I write these words not as an immigration specialist nor a legal scholar. I hesitate to enter these waters of political posturing, but my heart just won’t be still, and the eyes of my heart cannot turn away from pictures of children separated from their parents. When I think about the legal side of all this, I think of two similar quotes:
“If a law is unjust, a man is not only right to disobey it, he is obligated to do so.” -Thomas Jefferson
“One may well ask: ‘How can you advocate breaking some laws and obeying others?’ The answers lies in the fact that there are two types of law: just and unjust. I would be the first to advocate obeying just laws. One has not only a legal, but moral responsibility to obey just laws. Conversely, one has a moral responsibility to disobey unjust laws. I agree with St. Augustine that ‘an unjust law is no law at all.’” -Martin Luther King Jr. Letter From A Birmingham Jail.
I have not set out to write an eloquent treatise on Immigration Reform, nor have I set out to write a theological or doctrinal treatise on scripture and the law. I simply trust my heart on this one.
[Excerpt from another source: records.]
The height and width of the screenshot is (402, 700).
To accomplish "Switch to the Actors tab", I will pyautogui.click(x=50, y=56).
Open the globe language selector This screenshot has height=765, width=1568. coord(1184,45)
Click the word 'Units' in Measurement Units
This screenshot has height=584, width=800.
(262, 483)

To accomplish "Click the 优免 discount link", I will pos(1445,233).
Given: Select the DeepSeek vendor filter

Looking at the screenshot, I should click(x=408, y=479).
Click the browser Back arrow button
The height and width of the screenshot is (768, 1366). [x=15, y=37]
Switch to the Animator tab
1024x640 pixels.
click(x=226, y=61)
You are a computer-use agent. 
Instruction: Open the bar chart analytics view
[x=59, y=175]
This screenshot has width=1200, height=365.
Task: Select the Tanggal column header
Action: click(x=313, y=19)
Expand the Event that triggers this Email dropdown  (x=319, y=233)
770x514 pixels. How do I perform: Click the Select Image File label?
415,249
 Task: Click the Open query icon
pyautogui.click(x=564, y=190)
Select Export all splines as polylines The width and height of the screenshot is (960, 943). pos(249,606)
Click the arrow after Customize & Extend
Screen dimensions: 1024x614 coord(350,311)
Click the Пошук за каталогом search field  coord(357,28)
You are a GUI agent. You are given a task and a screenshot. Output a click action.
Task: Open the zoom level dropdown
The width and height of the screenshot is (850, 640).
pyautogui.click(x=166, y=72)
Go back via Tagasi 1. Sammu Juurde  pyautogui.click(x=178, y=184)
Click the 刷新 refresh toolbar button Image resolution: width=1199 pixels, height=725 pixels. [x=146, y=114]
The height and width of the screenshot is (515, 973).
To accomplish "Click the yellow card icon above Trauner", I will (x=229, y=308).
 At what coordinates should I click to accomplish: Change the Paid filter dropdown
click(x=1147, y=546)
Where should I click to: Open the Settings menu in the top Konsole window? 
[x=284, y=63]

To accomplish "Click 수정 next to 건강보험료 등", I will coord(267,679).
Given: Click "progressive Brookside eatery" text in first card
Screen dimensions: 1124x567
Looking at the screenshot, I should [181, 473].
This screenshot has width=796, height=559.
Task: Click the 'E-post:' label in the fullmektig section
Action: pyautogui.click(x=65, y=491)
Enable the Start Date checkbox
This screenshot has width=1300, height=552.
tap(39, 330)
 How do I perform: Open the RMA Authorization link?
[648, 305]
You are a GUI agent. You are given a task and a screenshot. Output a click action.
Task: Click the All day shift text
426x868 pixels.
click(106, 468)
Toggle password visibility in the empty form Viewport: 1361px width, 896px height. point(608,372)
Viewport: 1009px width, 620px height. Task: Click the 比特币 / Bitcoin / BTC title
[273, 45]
I don’t need competing media outlets, nor political commentary, nor spin specialists to convince me that separating children from their parents and detaining them in facilities is wrong no matter how you try to fix it. I don’t need divisive Facebook posts or Twitter statements that polarizes us into moral blindness. I do not write these words to debate whether or not we need immigration reform. It is quite obvious that we do. However, as a born again, water washed, spirit born disciple of Jesus Christ, I must say with all the moral authority I can that the current path of separating children from parents is not the way of Jesus Christ. I say with the apostle, “But strive for the greater gifts. And I will show you a still more excellent way.” -I Corinthians 12:31.